──────── Data to process ────────
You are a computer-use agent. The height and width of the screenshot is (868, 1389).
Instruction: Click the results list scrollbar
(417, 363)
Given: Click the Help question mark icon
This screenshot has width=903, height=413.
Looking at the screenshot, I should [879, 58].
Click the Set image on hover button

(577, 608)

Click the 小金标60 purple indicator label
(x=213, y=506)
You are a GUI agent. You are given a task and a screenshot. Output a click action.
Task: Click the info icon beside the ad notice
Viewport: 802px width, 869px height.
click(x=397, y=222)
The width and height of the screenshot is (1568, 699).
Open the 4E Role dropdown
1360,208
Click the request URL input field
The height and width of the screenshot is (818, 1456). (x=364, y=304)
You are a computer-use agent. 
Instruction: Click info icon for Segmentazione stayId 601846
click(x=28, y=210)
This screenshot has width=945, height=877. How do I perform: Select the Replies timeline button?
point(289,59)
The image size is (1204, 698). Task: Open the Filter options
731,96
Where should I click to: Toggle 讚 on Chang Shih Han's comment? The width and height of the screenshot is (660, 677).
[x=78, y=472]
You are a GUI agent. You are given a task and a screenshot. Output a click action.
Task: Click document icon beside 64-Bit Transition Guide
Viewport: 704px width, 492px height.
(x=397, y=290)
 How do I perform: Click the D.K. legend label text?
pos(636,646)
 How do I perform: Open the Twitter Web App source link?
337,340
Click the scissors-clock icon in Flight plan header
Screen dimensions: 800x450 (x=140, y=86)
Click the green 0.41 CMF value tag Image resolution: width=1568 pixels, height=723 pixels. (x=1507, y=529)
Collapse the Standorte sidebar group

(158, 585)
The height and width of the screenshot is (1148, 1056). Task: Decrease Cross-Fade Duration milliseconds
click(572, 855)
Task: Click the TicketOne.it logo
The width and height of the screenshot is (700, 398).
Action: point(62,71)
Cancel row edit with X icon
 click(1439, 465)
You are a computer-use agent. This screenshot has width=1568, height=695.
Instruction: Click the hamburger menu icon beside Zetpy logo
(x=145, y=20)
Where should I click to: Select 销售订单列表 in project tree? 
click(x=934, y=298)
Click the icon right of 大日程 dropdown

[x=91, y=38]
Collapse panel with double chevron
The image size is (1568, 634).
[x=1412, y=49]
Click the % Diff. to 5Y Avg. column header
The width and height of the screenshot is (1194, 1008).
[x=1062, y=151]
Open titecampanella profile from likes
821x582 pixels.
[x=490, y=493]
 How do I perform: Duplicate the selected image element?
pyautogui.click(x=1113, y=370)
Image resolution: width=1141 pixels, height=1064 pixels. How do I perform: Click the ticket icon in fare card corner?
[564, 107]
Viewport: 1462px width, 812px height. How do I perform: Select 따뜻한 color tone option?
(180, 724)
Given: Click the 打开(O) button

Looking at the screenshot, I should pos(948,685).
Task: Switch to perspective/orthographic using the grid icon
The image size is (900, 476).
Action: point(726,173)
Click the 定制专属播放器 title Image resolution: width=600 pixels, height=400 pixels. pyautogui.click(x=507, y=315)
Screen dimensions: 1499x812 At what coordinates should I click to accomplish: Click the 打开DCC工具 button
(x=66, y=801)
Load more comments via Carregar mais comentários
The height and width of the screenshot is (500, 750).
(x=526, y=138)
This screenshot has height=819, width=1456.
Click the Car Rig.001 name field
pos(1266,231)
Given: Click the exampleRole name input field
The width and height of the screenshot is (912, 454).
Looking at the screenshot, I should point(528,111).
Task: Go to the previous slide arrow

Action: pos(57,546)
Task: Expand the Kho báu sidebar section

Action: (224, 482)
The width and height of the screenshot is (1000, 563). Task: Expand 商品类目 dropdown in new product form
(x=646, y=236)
────────
Retype every one of the dataset records above line for line, changing nothing.

Answer in full:
You are a computer-use agent. The height and width of the screenshot is (868, 1389).
Instruction: Click the results list scrollbar
(417, 363)
Given: Click the Help question mark icon
This screenshot has width=903, height=413.
Looking at the screenshot, I should [879, 58].
Click the Set image on hover button

(577, 608)

Click the 小金标60 purple indicator label
(x=213, y=506)
You are a GUI agent. You are given a task and a screenshot. Output a click action.
Task: Click the info icon beside the ad notice
Viewport: 802px width, 869px height.
click(x=397, y=222)
The width and height of the screenshot is (1568, 699).
Open the 4E Role dropdown
1360,208
Click the request URL input field
The height and width of the screenshot is (818, 1456). (x=364, y=304)
You are a computer-use agent. 
Instruction: Click info icon for Segmentazione stayId 601846
click(x=28, y=210)
This screenshot has width=945, height=877. How do I perform: Select the Replies timeline button?
point(289,59)
The image size is (1204, 698). Task: Open the Filter options
731,96
Where should I click to: Toggle 讚 on Chang Shih Han's comment? The width and height of the screenshot is (660, 677).
[x=78, y=472]
You are a GUI agent. You are given a task and a screenshot. Output a click action.
Task: Click document icon beside 64-Bit Transition Guide
Viewport: 704px width, 492px height.
(x=397, y=290)
 How do I perform: Click the D.K. legend label text?
pos(636,646)
 How do I perform: Open the Twitter Web App source link?
337,340
Click the scissors-clock icon in Flight plan header
Screen dimensions: 800x450 (x=140, y=86)
Click the green 0.41 CMF value tag Image resolution: width=1568 pixels, height=723 pixels. (x=1507, y=529)
Collapse the Standorte sidebar group

(158, 585)
The height and width of the screenshot is (1148, 1056). Task: Decrease Cross-Fade Duration milliseconds
click(572, 855)
Task: Click the TicketOne.it logo
The width and height of the screenshot is (700, 398).
Action: point(62,71)
Cancel row edit with X icon
 click(1439, 465)
You are a computer-use agent. This screenshot has width=1568, height=695.
Instruction: Click the hamburger menu icon beside Zetpy logo
(x=145, y=20)
Where should I click to: Select 销售订单列表 in project tree? 
click(x=934, y=298)
Click the icon right of 大日程 dropdown

[x=91, y=38]
Collapse panel with double chevron
The image size is (1568, 634).
[x=1412, y=49]
Click the % Diff. to 5Y Avg. column header
The width and height of the screenshot is (1194, 1008).
[x=1062, y=151]
Open titecampanella profile from likes
821x582 pixels.
[x=490, y=493]
 How do I perform: Duplicate the selected image element?
pyautogui.click(x=1113, y=370)
Image resolution: width=1141 pixels, height=1064 pixels. How do I perform: Click the ticket icon in fare card corner?
[564, 107]
Viewport: 1462px width, 812px height. How do I perform: Select 따뜻한 color tone option?
(180, 724)
Given: Click the 打开(O) button

Looking at the screenshot, I should pos(948,685).
Task: Switch to perspective/orthographic using the grid icon
The image size is (900, 476).
Action: point(726,173)
Click the 定制专属播放器 title Image resolution: width=600 pixels, height=400 pixels. pyautogui.click(x=507, y=315)
Screen dimensions: 1499x812 At what coordinates should I click to accomplish: Click the 打开DCC工具 button
(x=66, y=801)
Load more comments via Carregar mais comentários
The height and width of the screenshot is (500, 750).
(x=526, y=138)
This screenshot has height=819, width=1456.
Click the Car Rig.001 name field
pos(1266,231)
Given: Click the exampleRole name input field
The width and height of the screenshot is (912, 454).
Looking at the screenshot, I should point(528,111).
Task: Go to the previous slide arrow

Action: pos(57,546)
Task: Expand the Kho báu sidebar section

Action: (224, 482)
The width and height of the screenshot is (1000, 563). Task: Expand 商品类目 dropdown in new product form
(x=646, y=236)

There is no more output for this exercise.